REQUIREMENT 1 –
Answer these questions about the TMSU duplicate-tags thread:
(a) Which command lists duplicate files in the database?
(b) For which release did the first reply originally plan to look at the issue?
(c) What does the third comment call the issue from the user's perspective?
REQUIREMENT 2 – Can you carry on the TMSU duplicate-tags thread from its last line?

SUPPLIED TEXT –
^^^^^^^^^^^^^^^^
Coder Social home page Coder Social logo

Comments (8)

oniony avatar oniony commented on May 25, 2024

Hi there. Thanks for reporting this issue.

You're right: when a repair is made the tags should be sucked from the other file so that the remaining file shares the superset. I'll look at it this as part of the 0.5.0 release.

In the mean time, TMSU has a dupes command that can be used to identify duplicate files in the database (or for a specific file):

$ tmsu dupes
Set of 2 duplicates:
    ./test/file.txt
    ./another/file.txt

When you identify a duplicate, the easiest way forward would be choose which of the two files you wish to live and then tag it with all of the other file's tags:

$ tmsu tag --from another/file.txt test/file.txt

Then you can safely delete the second file:

$ tmsu untag --all another/file.txt
$ rm another/file.txt

from tmsu.

oniony avatar oniony commented on May 25, 2024

I think this will have to wait until after 0.5.0. Something is making me not like the idea of 'repair' automatically synchronizing tags across duplicates and I can't quite put it into words. I think part of the worry is that the operation could be slow: identifying all sets of duplicates and then comparing tags. Or it could be that although a user has multiple files with the same fingerprint that they consider them separate files, though I can't come up with a convincing case to illustrate what I mean. Let me think about this some more.

from tmsu.

xuanngo2001 avatar xuanngo2001 commented on May 25, 2024

Let me argue to make this issue a stronger case. :-)

From the user's perspective, this is a bug. If duplicate files have been merged, then tags should also follow.
^^^^^^^^^^^^^^^^
PROVIDED MATERIAL –
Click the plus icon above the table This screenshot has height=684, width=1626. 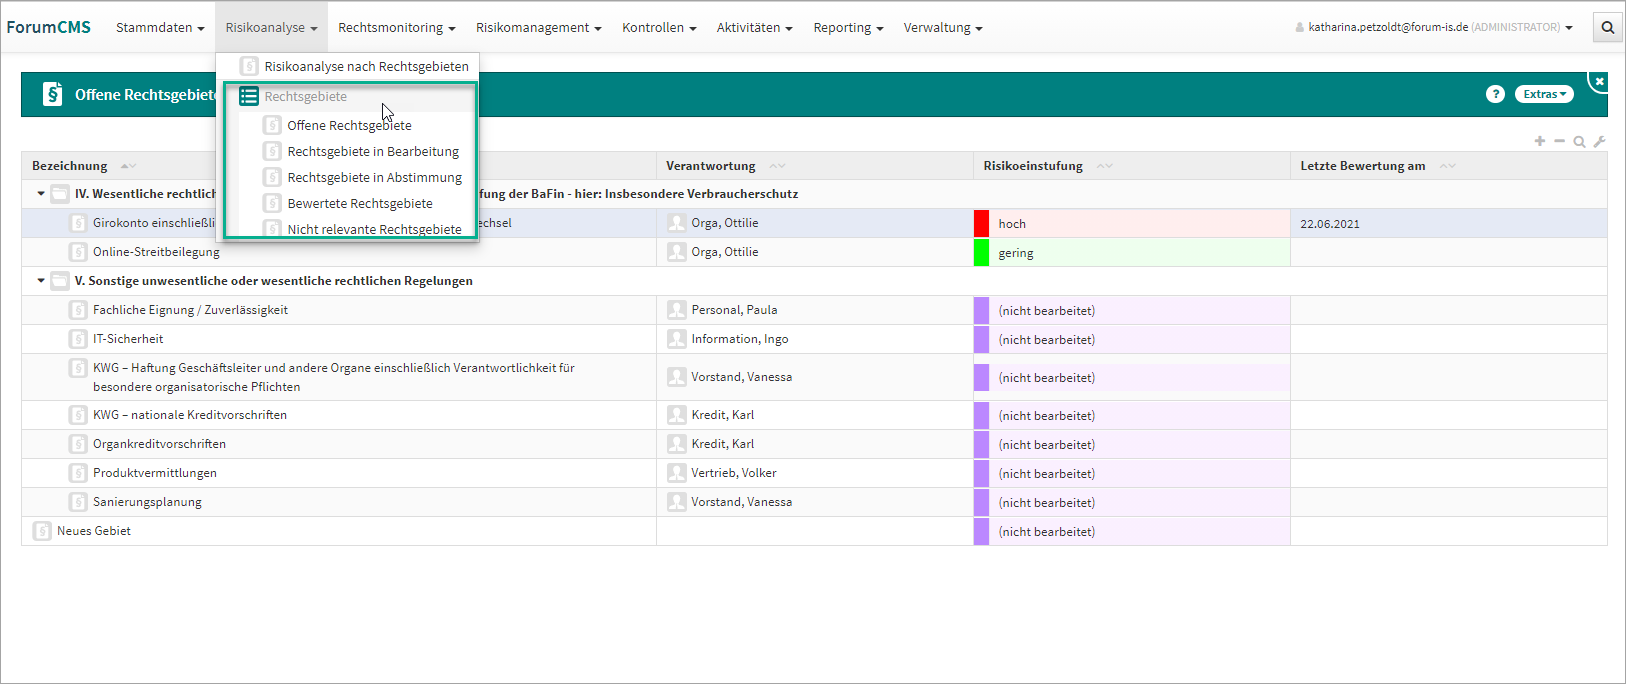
^^^^^^^^^^^^^^^^
OUTPUT 1 –
(a) tmsu dupes
(b) 0.5.0
(c) A bug

OUTPUT 2 –
When I repaired anything, I expect to be slow but it has to be right. I don't mind at all to wait longer for the process to fix everything correctly. Most importantly, information(tags) should not be lost.

same fingerprint that they consider them separate files doesn't hold. Either the fingerprint algorithm is not strong enough to identify uniqueness or you are trying to trick the application. If it is the latter, then all bets are off.

from tmsu.

oniony avatar oniony commented on May 25, 2024

I'll look at this issue soon. It had fallen off my radar.

from tmsu.

0ion9 avatar 0ion9 commented on May 25, 2024

@limelime :
"Either the fingerprint algorithm is not strong enough to identify uniqueness or you are trying to trick the application. If it is the latter, then all bets are off."

I want to point out that generic hashing algorithms are only capable of making probabilistic guarantees about their behaviour, not absolute ones. So it might be unlikely to have a set of 2 files with the same fingerprint and different content, but it's perfectly possible no matter the strength of your fingerprinting. No matter how strong the hash, it can never make an absolute guarantee that two files with different content will not have the same hash. I have personally encountered collisions with both MD5 and SHA1.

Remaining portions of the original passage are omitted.